# [Brontekst]

>>>

10. Nu een gemotiveerde beslissing is gegeven over de uitvoerbaarverklaring bij voorraad, dient de vrouw aan haar vordering tot schorsing feiten en omstandigheden ten grondslag te leggen die bij de door de voorzieningenrechter bij vonnis van 30 januari 2017 gegeven beslissing niet in aanmerking konden worden genomen, doordat zij zich eerst na de uitspraak van de vorige rechter hebben voorgedaan, en die kunnen rechtvaardigen dat van die eerdere beslissing wordt afgeweken. Het hof is van oordeel dat de vrouw hieraan niet heeft voldaan. Een nadere onderbouwing van haar vordering tot schorsing van de uitvoerbaarverklaring bij voorraad, meer of anders dan in r.o. 6 is weergegeven, is door de vrouw niet gegeven. Uit de grief van de vrouw betreffende de hoofdzaak zou eventueel als nieuw door haar aangevoerde feiten en omstandigheden kunnen worden aangenomen dat het huis naast de woning thans te koop staat voor een vraagprijs van € 577.000,-, dat een makelaar de vrouw heeft aangegeven te verwachten de woning binnen 6 tot 9 maanden voor een hogere prijs te kunnen verkopen en dat uit recente berichten in de media blijkt dat de huizenmarkt zich weer op het peil van voor de crisis begeeft. Een en ander is echter niet specifiek toegespitst op de woning. De hogere prijzen van woningen in de nabijheid van de woning zijn bovendien in de eerdere kort geding procedure ook al aan de orde geweest. De voorzieningenrechter heeft in het vonnis van 17 november 2016 overwogen dat de door de vrouw ingeschakelde taxateur rekening heeft gehouden met de hogere prijs waarvoor woningen in dezelfde straat zijn verkocht, maar heeft ook acht geslagen op de verschillen tussen die woningen en de woning van partijen. De vrouw stelt voorts nog dat een onomkeerbare situatie zou ontstaan indien de woning gedurende de procedure in hoger beroep zou worden verkocht. Noch daargelaten of deze stelling moet worden gezien als een nieuw feit of omstandigheid waarmee de vorige rechter geen rekening heeft kunnen houden, gaat het hof aan deze stelling voorbij. Indien in de hoofdzaak zou worden beslist dat de woning voor een hoger bedrag dan € 465.000,- aan een derde moet worden verkocht, ligt het risico van een eerdere verkoop voor het bedrag van € 465.000,- bij geïntimeerde sub 1 en krijgt de vrouw een vordering dienaangaande op geïntimeerde sub 1.

<<<

# [Aangeleverde records]
>>>

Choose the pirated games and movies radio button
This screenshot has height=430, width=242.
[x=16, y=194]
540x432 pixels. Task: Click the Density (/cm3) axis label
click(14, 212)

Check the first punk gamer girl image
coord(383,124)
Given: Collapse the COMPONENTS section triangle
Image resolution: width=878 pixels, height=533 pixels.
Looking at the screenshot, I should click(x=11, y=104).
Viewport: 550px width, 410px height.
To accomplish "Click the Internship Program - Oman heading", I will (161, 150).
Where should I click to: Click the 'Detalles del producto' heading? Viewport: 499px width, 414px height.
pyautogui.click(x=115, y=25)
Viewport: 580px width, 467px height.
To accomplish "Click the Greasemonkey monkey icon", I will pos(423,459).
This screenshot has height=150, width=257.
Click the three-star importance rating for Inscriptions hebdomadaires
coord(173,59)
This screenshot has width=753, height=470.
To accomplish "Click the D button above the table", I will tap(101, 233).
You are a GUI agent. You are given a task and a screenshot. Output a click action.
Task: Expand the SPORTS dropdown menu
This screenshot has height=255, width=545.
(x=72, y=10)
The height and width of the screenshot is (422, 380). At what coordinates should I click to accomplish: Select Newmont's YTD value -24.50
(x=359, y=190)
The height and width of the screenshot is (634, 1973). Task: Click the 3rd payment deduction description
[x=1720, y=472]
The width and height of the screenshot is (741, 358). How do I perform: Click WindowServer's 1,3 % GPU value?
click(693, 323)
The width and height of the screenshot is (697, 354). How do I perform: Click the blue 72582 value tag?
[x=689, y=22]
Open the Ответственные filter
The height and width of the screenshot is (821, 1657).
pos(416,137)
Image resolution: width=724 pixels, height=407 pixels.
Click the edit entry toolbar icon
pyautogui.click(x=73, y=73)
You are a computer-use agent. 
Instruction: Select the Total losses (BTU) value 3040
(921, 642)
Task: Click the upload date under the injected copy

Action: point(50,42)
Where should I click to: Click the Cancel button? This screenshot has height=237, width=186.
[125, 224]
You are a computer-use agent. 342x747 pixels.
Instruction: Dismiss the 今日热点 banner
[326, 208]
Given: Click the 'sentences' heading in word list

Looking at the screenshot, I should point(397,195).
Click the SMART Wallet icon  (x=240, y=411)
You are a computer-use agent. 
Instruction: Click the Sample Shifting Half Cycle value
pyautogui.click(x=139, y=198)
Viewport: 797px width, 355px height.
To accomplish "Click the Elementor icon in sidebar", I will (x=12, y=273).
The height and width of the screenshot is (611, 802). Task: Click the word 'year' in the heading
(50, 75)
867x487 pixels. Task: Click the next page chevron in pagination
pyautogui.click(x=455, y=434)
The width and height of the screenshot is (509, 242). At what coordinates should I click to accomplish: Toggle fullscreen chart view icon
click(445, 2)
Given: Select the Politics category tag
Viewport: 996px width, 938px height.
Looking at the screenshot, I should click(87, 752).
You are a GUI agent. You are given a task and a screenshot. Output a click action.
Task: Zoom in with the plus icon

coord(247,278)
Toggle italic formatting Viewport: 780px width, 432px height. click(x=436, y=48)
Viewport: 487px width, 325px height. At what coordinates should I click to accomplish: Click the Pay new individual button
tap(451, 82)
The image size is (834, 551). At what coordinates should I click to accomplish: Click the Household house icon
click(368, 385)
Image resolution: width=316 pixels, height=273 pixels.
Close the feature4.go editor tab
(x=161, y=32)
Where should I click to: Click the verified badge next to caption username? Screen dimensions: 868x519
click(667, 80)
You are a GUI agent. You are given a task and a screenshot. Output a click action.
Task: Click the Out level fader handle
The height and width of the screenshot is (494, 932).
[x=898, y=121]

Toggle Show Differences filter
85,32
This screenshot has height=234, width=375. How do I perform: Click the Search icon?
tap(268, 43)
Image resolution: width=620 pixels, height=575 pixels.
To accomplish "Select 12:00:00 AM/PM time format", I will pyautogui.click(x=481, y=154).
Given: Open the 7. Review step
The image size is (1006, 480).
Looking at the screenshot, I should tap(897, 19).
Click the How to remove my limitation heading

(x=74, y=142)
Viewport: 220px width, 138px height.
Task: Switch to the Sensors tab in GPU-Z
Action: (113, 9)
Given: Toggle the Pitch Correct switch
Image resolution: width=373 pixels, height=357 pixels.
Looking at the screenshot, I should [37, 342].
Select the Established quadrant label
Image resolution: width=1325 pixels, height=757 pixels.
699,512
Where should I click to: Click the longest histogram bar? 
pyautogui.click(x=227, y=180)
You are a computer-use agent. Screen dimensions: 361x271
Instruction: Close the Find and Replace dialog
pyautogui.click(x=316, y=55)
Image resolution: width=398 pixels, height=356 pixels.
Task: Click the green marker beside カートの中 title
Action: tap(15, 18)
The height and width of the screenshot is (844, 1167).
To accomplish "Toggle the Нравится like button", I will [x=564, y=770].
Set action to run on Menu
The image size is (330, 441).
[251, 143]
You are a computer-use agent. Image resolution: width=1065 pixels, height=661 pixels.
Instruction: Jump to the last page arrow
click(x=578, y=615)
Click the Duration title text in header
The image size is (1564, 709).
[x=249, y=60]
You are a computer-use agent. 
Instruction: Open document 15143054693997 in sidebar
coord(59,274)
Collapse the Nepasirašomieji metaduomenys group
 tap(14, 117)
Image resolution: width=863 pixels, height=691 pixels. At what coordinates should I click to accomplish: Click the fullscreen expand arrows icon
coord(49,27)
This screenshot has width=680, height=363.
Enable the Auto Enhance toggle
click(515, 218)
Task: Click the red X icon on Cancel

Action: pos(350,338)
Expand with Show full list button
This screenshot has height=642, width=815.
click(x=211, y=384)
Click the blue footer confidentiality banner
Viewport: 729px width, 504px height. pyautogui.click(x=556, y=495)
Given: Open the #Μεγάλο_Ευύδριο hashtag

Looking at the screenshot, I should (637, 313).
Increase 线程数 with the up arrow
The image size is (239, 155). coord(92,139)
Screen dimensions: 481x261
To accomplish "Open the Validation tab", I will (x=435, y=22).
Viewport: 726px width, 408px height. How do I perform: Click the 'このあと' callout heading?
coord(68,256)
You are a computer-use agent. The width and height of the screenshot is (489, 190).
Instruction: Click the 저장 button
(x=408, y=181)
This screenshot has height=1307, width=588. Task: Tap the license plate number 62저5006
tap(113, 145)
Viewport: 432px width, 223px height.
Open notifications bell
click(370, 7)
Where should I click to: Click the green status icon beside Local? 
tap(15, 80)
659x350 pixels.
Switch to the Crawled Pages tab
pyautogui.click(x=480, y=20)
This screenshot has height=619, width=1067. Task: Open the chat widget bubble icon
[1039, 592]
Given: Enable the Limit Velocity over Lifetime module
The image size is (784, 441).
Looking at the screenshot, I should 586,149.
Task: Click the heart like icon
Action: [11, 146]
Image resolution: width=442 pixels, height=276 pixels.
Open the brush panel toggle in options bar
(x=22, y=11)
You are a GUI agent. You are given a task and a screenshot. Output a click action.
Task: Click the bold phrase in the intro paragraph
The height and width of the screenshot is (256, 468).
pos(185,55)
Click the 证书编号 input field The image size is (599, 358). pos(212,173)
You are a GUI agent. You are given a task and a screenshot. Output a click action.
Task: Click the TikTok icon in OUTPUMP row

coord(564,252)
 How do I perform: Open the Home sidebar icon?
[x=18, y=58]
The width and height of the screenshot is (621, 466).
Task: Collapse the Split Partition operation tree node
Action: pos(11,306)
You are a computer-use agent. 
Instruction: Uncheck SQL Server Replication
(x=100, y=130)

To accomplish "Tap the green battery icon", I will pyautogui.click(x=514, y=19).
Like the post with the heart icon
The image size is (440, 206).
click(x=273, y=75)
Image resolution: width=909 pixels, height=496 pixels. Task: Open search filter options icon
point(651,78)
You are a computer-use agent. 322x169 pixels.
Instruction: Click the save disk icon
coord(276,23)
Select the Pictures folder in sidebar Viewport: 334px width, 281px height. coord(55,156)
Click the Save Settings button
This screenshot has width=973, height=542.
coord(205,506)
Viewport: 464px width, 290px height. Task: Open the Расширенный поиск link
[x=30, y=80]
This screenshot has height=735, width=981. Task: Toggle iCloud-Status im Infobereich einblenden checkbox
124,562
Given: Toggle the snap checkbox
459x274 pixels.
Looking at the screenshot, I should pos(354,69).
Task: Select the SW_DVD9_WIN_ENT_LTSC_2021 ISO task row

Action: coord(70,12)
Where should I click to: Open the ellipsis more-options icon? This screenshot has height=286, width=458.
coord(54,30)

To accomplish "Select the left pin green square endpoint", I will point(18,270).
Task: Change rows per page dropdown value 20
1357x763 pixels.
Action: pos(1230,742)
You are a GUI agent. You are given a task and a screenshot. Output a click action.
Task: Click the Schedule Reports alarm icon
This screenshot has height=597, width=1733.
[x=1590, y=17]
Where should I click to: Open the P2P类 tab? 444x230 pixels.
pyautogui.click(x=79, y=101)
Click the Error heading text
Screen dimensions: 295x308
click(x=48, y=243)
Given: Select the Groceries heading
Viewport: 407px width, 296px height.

<<<

# [Uit te voeren taken]
1. Beantwoord op basis van de brontekst de volgende vragen:
(a) Voor welke vraagprijs staat het huis naast de woning te koop?
(b) Binnen welke termijn verwacht een makelaar de woning voor een hogere prijs te kunnen verkopen?
(c) Bij wie ligt volgens het hof het risico van een eerdere verkoop voor het bedrag van € 465.000,-?
2. Geef per bewering aan of die overeenkomt met de brontekst. Antwoord met ja of nee en citeer de doorslaggevende woorden.
(a) Het hof oordeelt dat de vrouw aan de eisen voor haar vordering tot schorsing heeft voldaan.
(b) De hogere prijzen van woningen in de nabijheid van de woning kwamen al in de eerdere kortgedingprocedure aan bod.
(c) Volgens het vonnis van 17 november 2016 hield de taxateur van de vrouw geen rekening met de prijzen van woningen in dezelfde straat.
De records vormen afzonderlijk materiaal, los van de brontekst.

# [Antwoorden op volgorde]
1.
(a) € 577.000,-
(b) Binnen 6 tot 9 maanden
(c) Bij geïntimeerde sub 1

2.
(a) Nee: "Het hof is van oordeel dat de vrouw hieraan niet heeft voldaan."
(b) Ja: "De hogere prijzen van woningen in de nabijheid van de woning zijn bovendien in de eerdere kort geding procedure ook al aan de orde geweest."
(c) Nee: "de door de vrouw ingeschakelde taxateur rekening heeft gehouden met de hogere prijs waarvoor woningen in dezelfde straat zijn verkocht"